Oleh: Nikolas Besitimur (Jurnalis Media Jurnal Investigasi)
Provinsi Maluku selama ini dikenal sebagai lumbung ikan nasional. Kekayaan laut yang membentang dari Kepulauan Aru, Kei, Seram, Banda, hingga Tanimbar, menyimpan potensi yang mampu memberi makan bukan hanya Indonesia, tetapi juga dunia. Namun ironisnya, fakta di lapangan menunjukkan hal sebaliknya: masyarakat nelayan Maluku justru hidup dalam lingkaran kemiskinan yang akut. Kekayaan laut yang semestinya menjadi berkah, berubah menjadi kutukan akibat regulasi perikanan yang jauh dari pro-rakyat.
Kemiskinan yang Membelenggu Rakyat Pesisir
Data terbaru Badan Pusat Statistik (BPS) menegaskan realitas getir itu. Per Maret 2025, tingkat kemiskinan di Maluku masih 15,38 %, dengan jumlah penduduk miskin sekitar 287.760 jiwa. Angka ini memang menurun tipis dibanding September 2024 (15,78 % atau 293.990 jiwa), namun tetap jauh di atas rata-rata nasional yang hanya 9,4 %.
Jika dilihat lebih dalam, kesenjangan terlihat jelas: kemiskinan di perkotaan hanya 4,36 %, sedangkan di perdesaan mencapai 24,61 %. Artinya, kantong kemiskinan terbesar justru ada di desa pesisir dan kepulauan, tempat nelayan menggantungkan hidupnya.
Bila ditarik ke belakang, tren historis memperlihatkan stagnasi: Maret 2022 tingkat kemiskinan 15,97 %, lalu naik 16,23 % (September 2022) dan 16,42 % (Maret 2023).

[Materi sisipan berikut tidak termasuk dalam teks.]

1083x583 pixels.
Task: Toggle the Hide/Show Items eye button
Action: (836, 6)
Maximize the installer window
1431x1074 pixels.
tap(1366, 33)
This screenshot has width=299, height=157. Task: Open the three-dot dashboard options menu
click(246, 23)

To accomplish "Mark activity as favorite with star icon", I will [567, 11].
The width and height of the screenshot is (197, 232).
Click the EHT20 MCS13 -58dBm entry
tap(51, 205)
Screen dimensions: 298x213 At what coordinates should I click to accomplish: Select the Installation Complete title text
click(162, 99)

Meski ada penurunan pada 2024–2025, tetap saja angka tersebut menegaskan bahwa kemiskinan di Maluku struktural dan sulit diatasi tanpa perubahan kebijakan yang mendasar.

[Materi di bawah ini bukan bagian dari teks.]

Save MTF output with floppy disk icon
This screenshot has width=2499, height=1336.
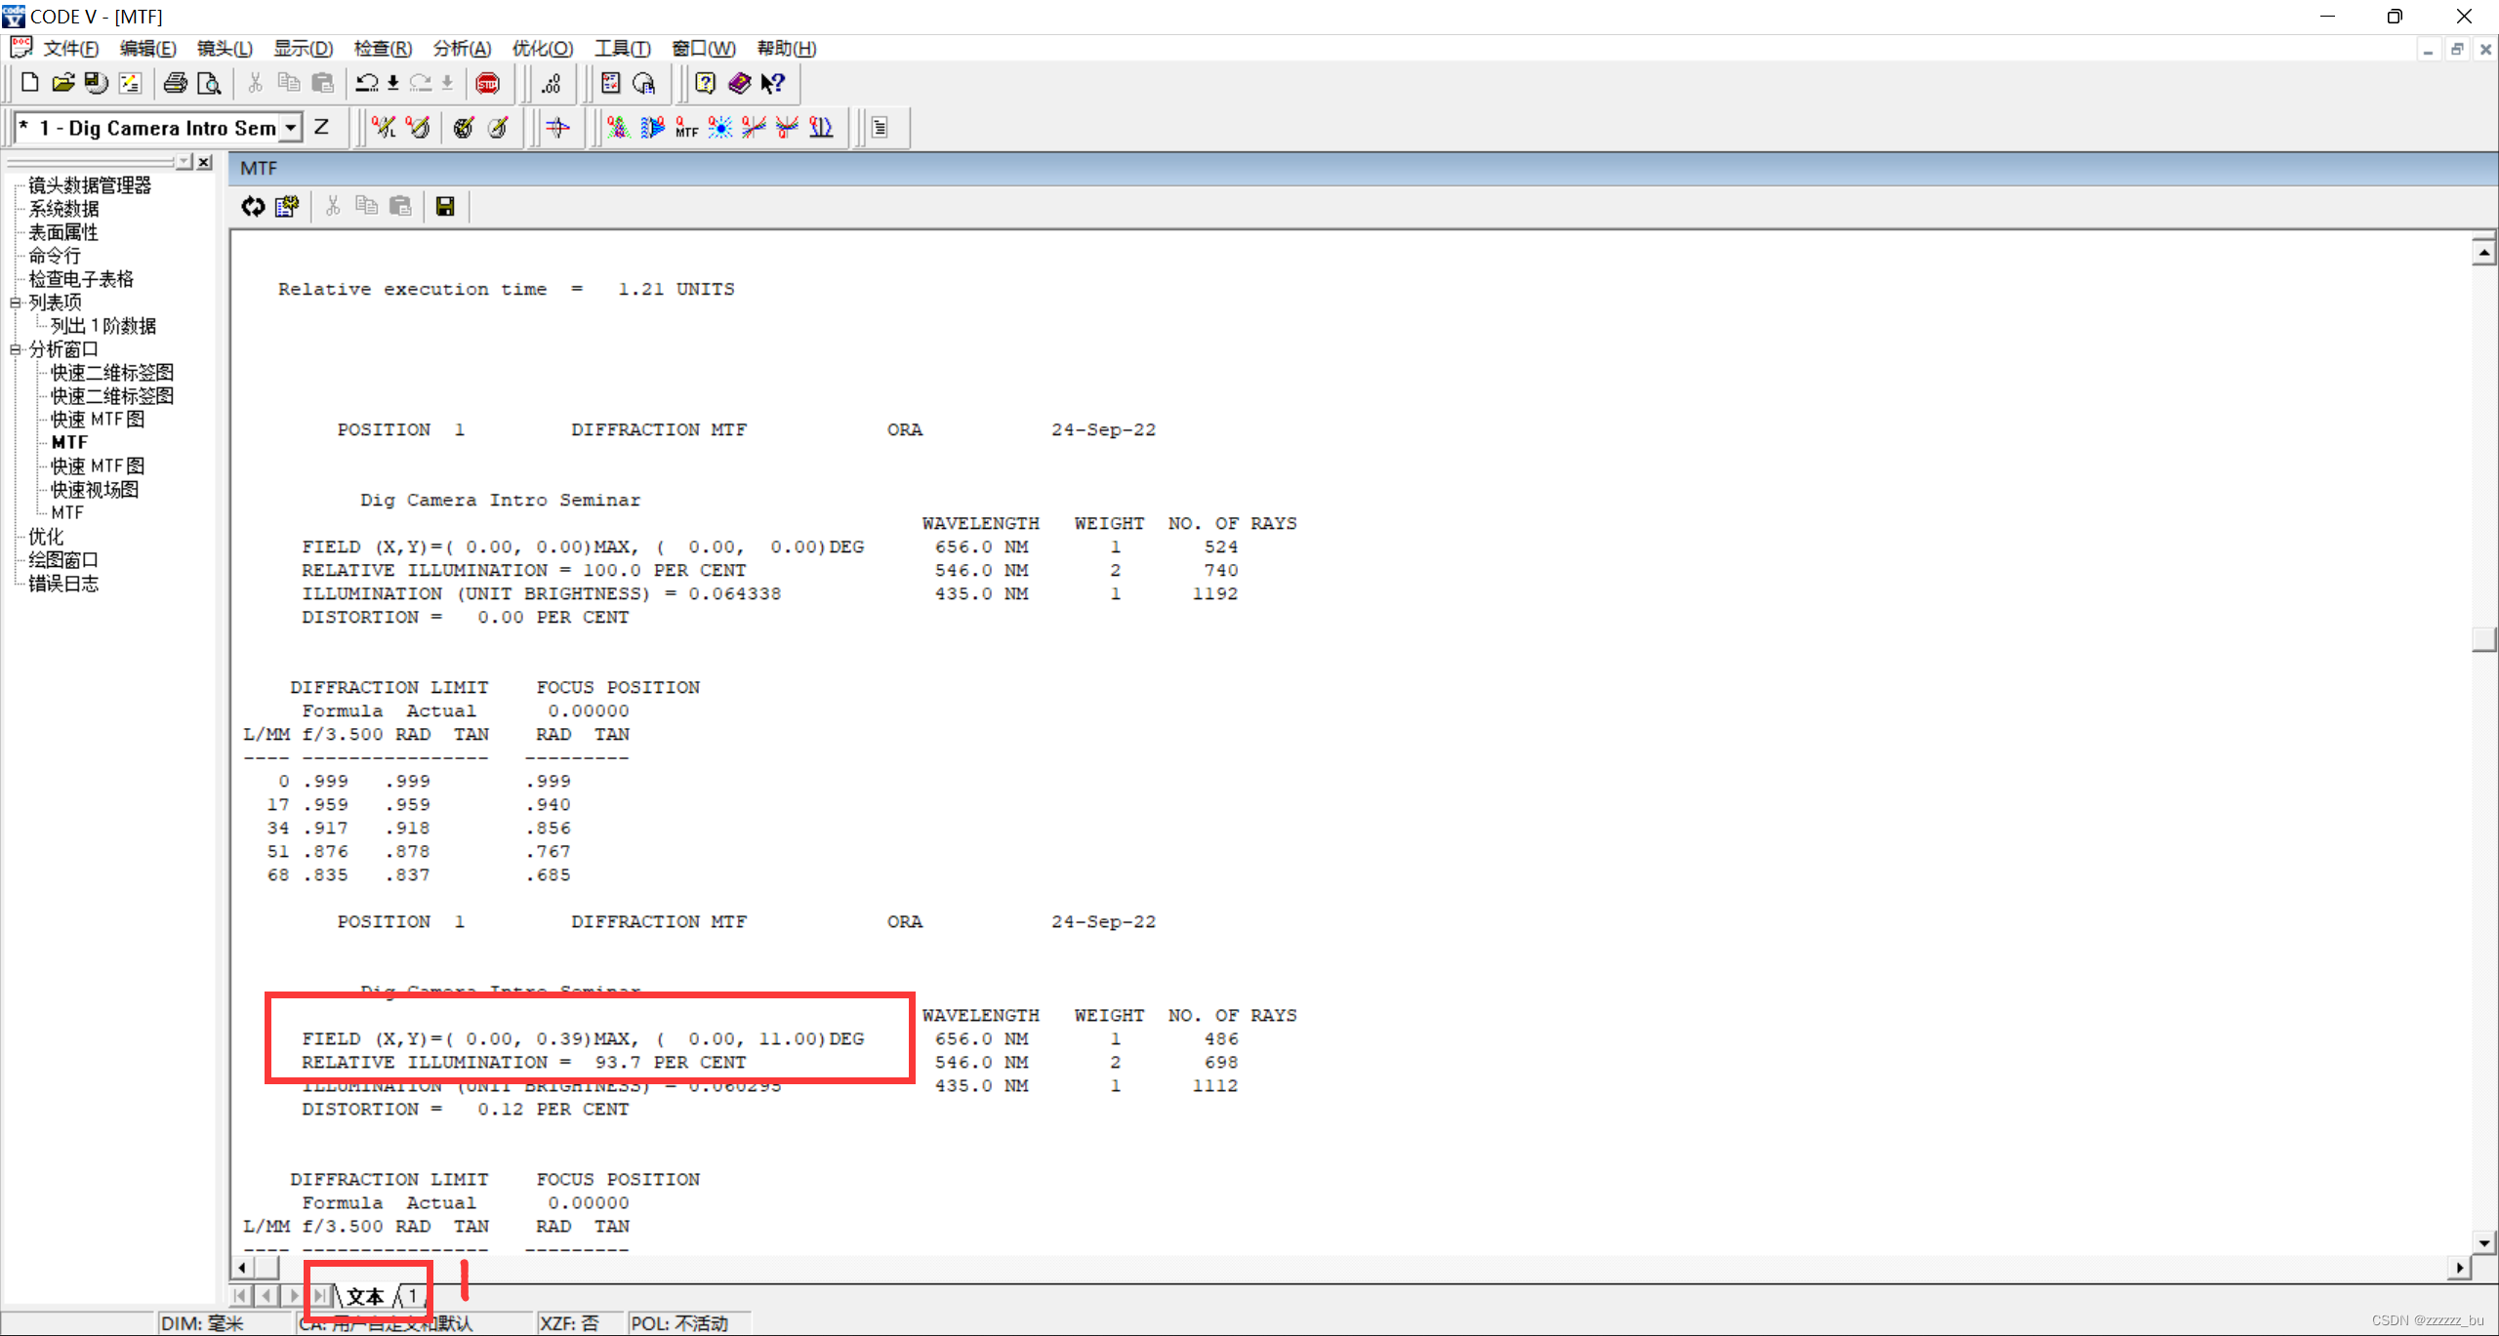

Kontribusi Besar, Manfaat Kecil
Kontras semakin nyata jika dibandingkan dengan kontribusi sektor perikanan. Maluku dan kawasan timur Indonesia menyumbang nilai perikanan tangkap sekitar Rp 34 triliun, atau hampir 20 % dari total perikanan tangkap nasional.

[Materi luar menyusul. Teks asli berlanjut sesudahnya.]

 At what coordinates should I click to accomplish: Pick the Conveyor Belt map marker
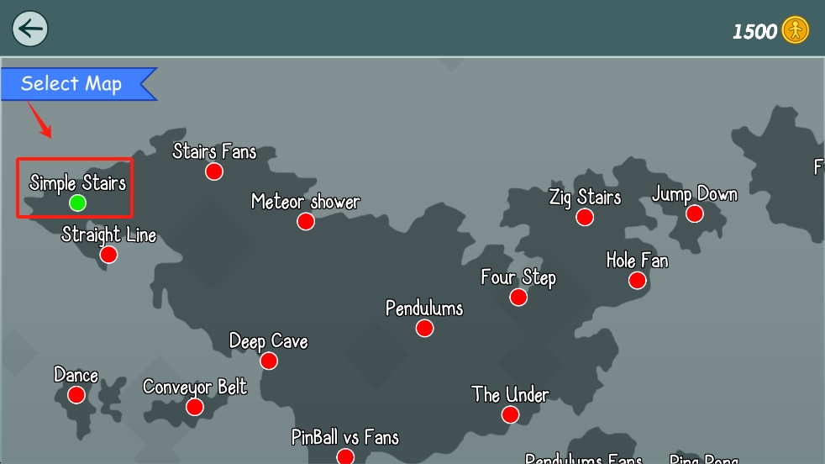pos(195,407)
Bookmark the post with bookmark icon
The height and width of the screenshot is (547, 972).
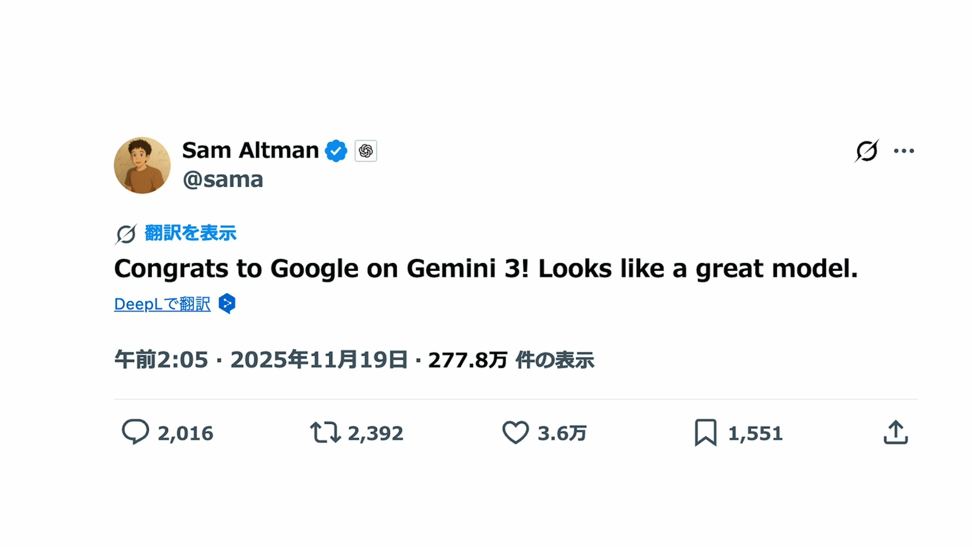pos(706,432)
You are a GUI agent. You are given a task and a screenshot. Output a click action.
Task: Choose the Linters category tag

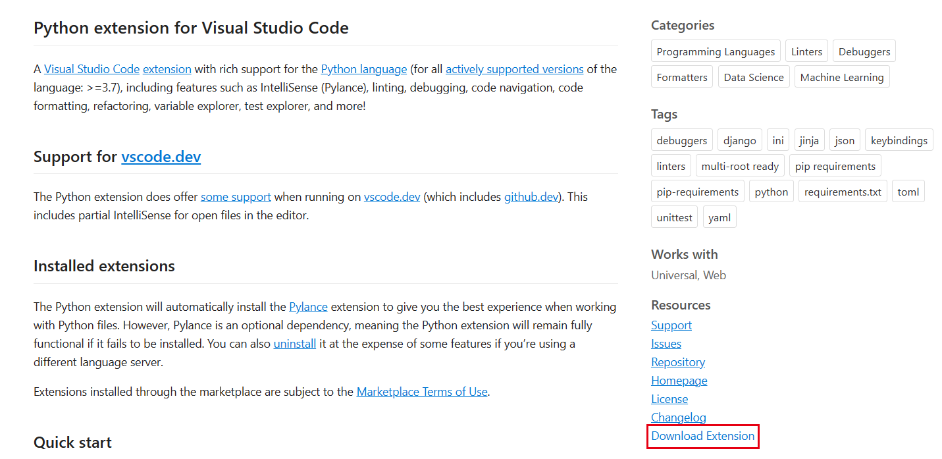pyautogui.click(x=806, y=51)
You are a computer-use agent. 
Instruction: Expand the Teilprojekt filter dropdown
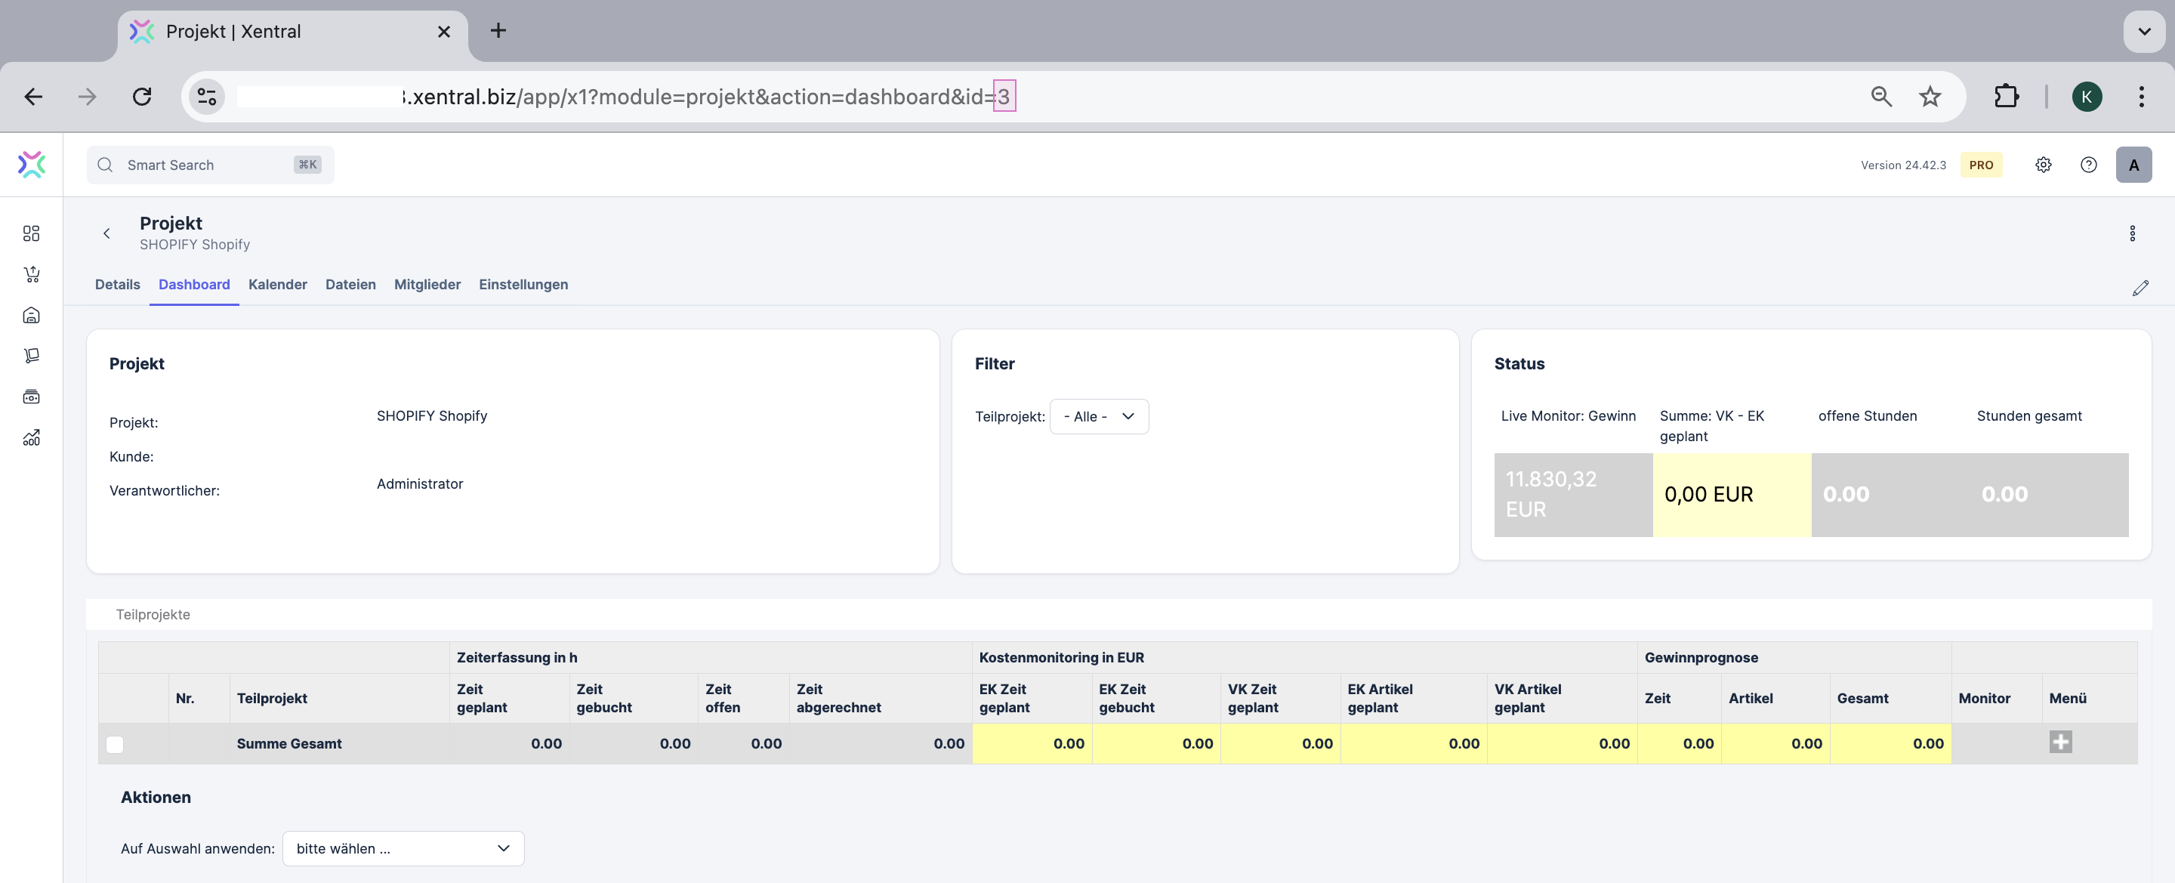pos(1098,416)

Namun, apa yang diterima nelayan lokal? Sebuah studi di Maluku Utara (2015) menemukan bahwa sekitar 80 % nelayan lokal hidup di bawah garis kemiskinan, meski nilai tukar nelayan (NTN) saat itu terlihat cukup tinggi (115, di atas rata-rata nasional 106,6). Artinya, meskipun ikan yang ditangkap bernilai besar di pasar, uangnya tidak pernah benar-benar kembali ke saku nelayan kecil.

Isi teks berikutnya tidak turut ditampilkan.